--- DATA LISTING Enclosed Below ---
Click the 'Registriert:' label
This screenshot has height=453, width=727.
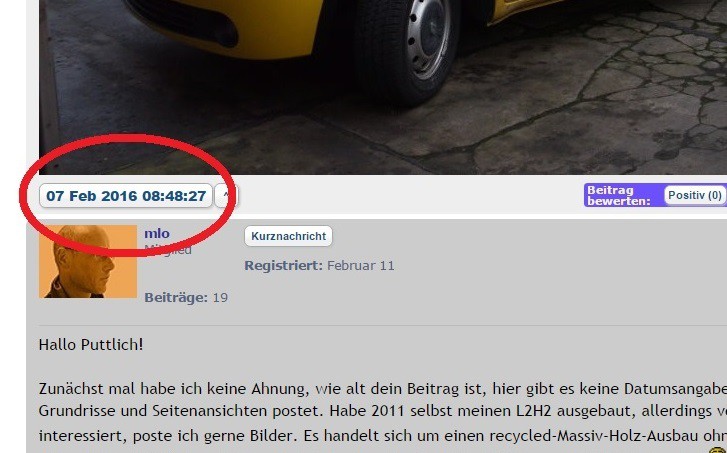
--- End of Enclosed DATA LISTING ---
--- DATA LISTING Enclosed Below ---
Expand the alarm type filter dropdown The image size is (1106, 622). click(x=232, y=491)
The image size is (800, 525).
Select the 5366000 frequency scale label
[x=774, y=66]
--- End of Enclosed DATA LISTING ---
--- DATA LISTING Enclosed Below ---
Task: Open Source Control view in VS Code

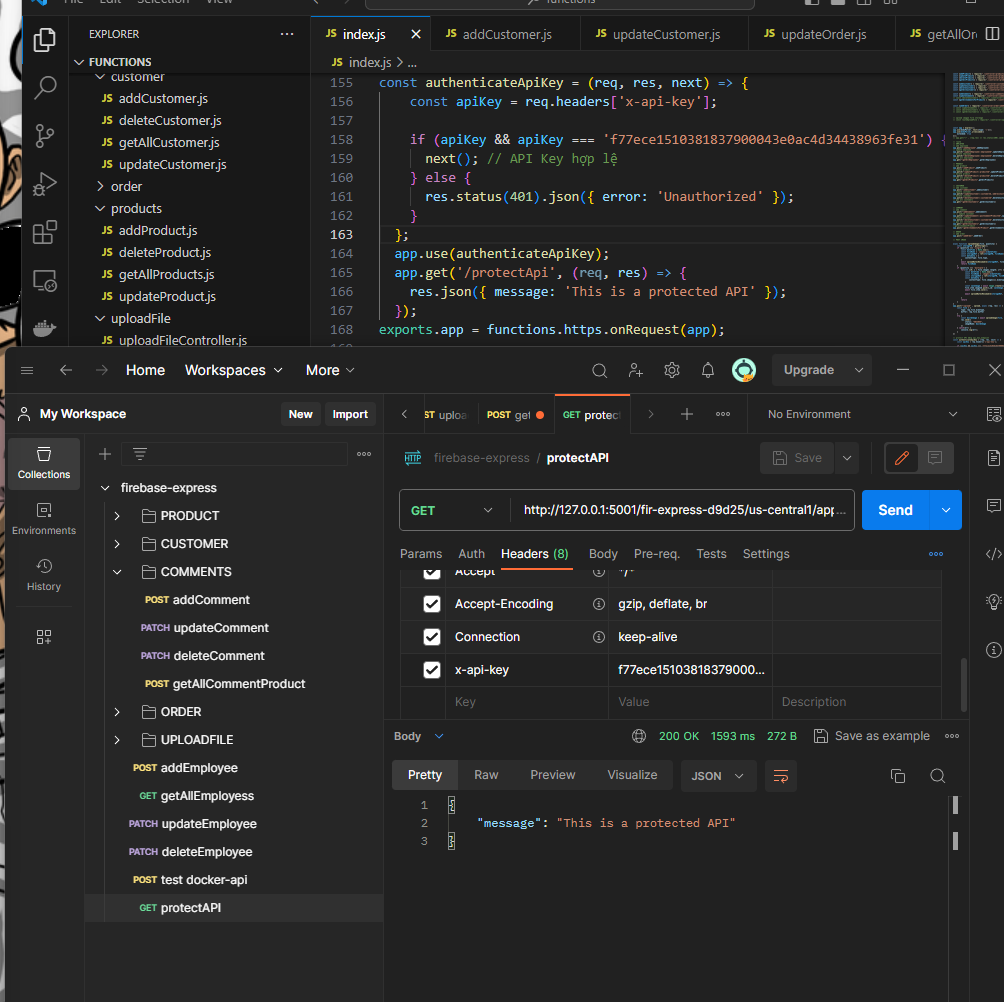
--- End of Enclosed DATA LISTING ---
→ **DESCRIPTION OF THE TASK**
Copy out each line of the data above, exactly, if it lies between the line holding "Click the 'Registriert:' label" and the line holding "This screenshot has height=453, width=727.", inclusive; copy no other line.

→ **WRITTEN SOLUTION**
Click the 'Registriert:' label
This screenshot has height=453, width=727.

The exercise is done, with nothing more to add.